El alcalde de Toledo, Carlos Velázquez, ha visitado esta mañana las obras de modernización y mejora de la Estación Depuradora de Aguas Residuales (EDAR) del Polígono de Santa María de Benquerencia, en Toledo, acompañado por Jesús Martínez Molina, director de la delegación regional de Aqualia, y los concejales de Medio Ambiente, Río Tajo y Deportes, Rubén Lozano; y la de Obras y Servicios, Loreto Molina. Durante la visita, el alcalde ha destacado el “esfuerzo conjunto para transformar una infraestructura clave para la salud ambiental de la ciudad”.
El proyecto forma parte de un plan de inversión que alcanza los 5 millones de euros —4 millones de inversión directa y 1 millón indirecta—. De esta cantidad, 3 millones se destinan específicamente a la depuradora de Benquerencia, con un plazo de ejecución de doce meses. Según ha señalado Velázquez, “se va a tratar de una depuradora nueva, no va a tener nada que ver con lo que había antes”.
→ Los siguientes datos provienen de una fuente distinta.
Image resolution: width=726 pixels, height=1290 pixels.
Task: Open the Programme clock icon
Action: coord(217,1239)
Hasta la fecha, ya se han ejecutado 20 actuaciones por valor de 700.000 euros y se encuentran en marcha otras 30 intervenciones por un importe cercano a los 2 millones de euros, según ha explicado Martínez Molina.
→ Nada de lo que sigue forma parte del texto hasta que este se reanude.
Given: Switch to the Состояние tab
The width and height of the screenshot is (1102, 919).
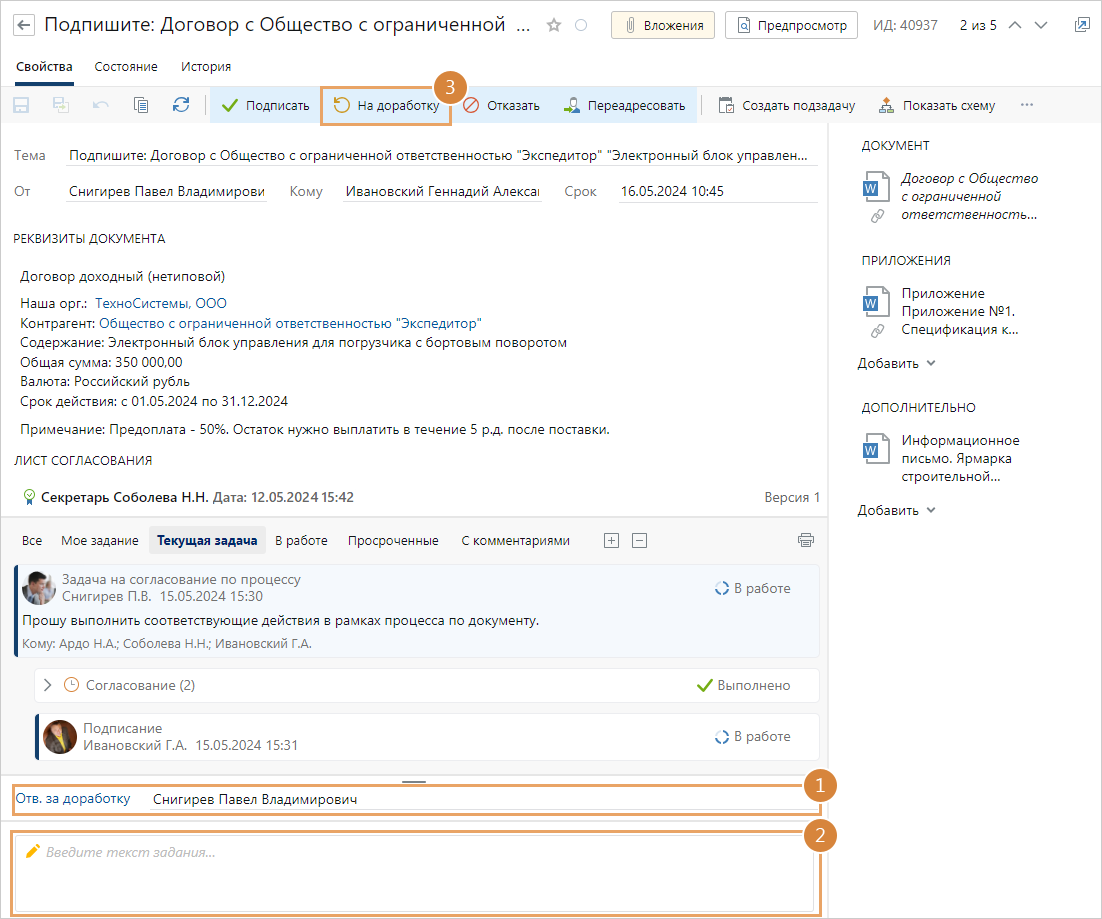Looking at the screenshot, I should (x=126, y=66).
El alcalde ha recordado que esta planta fue protagonista de episodios de contaminación en el pasado, acumulando entre 2021 y marzo de 2025 un total de 11 sanciones impuestas por la Confederación Hidrográfica del Tajo, con un coste de casi 160.000 euros para las arcas municipales. “Gracias a estas inversiones podemos garantizar que la situación va a ser radicalmente distinta y que vamos a acabar de manera definitiva con el punto de vertido más contaminante que tenía Toledo”, ha afirmado.
Esta intervención se enmarca en el Plan de Vertidos Cero impulsado por la Concejalía del Río Tajo, que ya ha logrado eliminar 11 puntos contaminantes del visor de la Cátedra del Tajo, además de otros tres detectados por los técnicos municipales.
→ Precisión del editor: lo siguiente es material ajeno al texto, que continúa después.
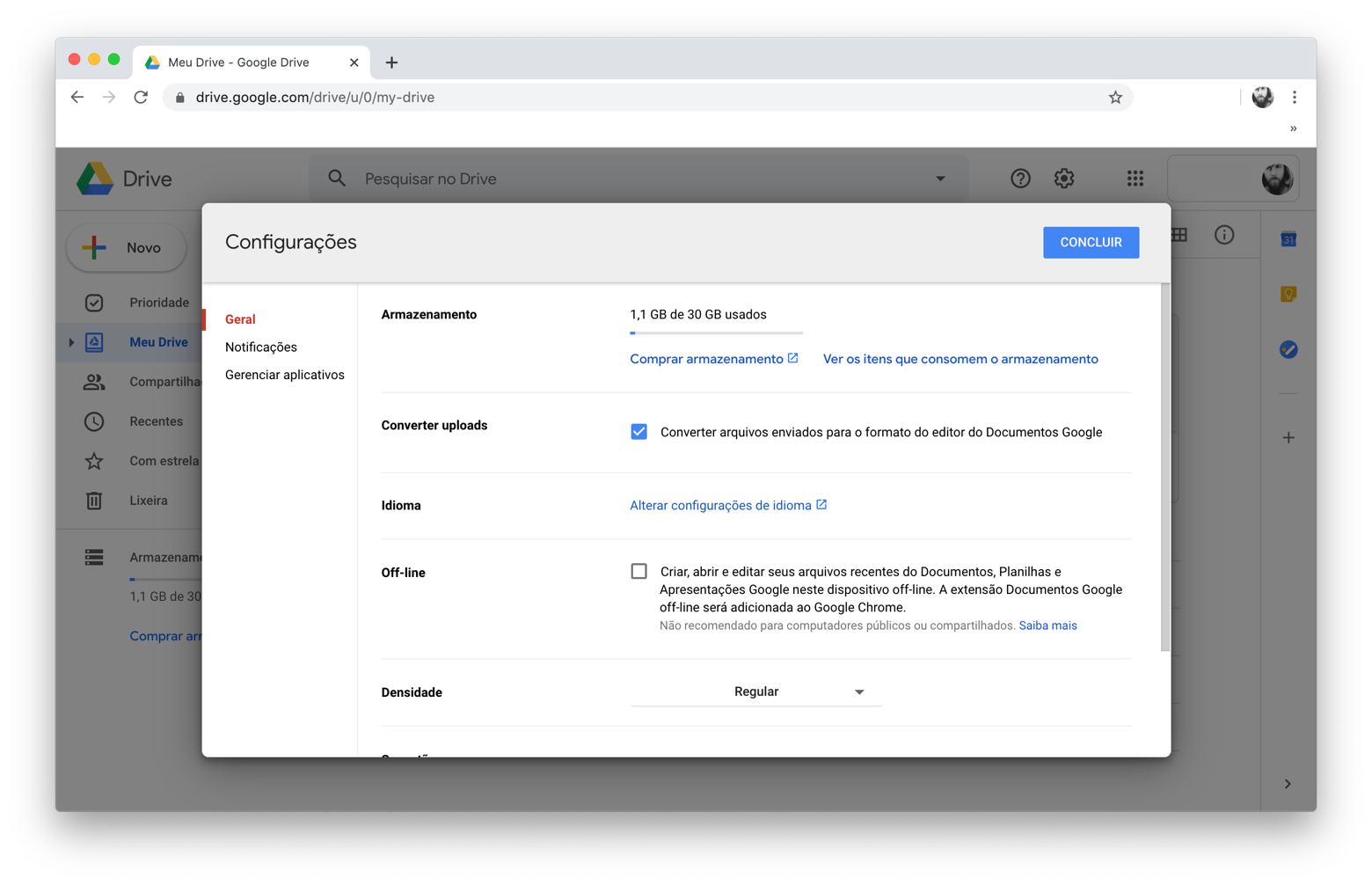Open Google Keep in the side panel
This screenshot has width=1372, height=885.
tap(1288, 294)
Asimismo, Velázquez ha subrayado que este ejercicio de responsabilidad permite al Ayuntamiento “exigir con autoridad” al resto de administraciones: a la Comunidad de Madrid una mejor depuración de sus aguas en la parte alta del río; y a la Junta de Comunidades de Castilla-La Mancha la puesta en marcha efectiva de su plan de depuración en municipios de la provincia que aún no depuran sus aguas. También ha pedido a la Confederación Hidrográfica del Tajo que amplíe su labor más allá de la sanción y participe activamente en la limpieza y mantenimiento de cauces y arroyos de su competencia.
El alcalde ha concluido agradeciendo el compromiso de Aqualia y la labor de los técnicos municipales, defendiendo el cambio de estrategia del actual equipo de Gobierno: “Ahora eliminamos los vertidos de nuestro propio término municipal y trabajamos con responsabilidad para lograr un río más saludable en esta legislatura”.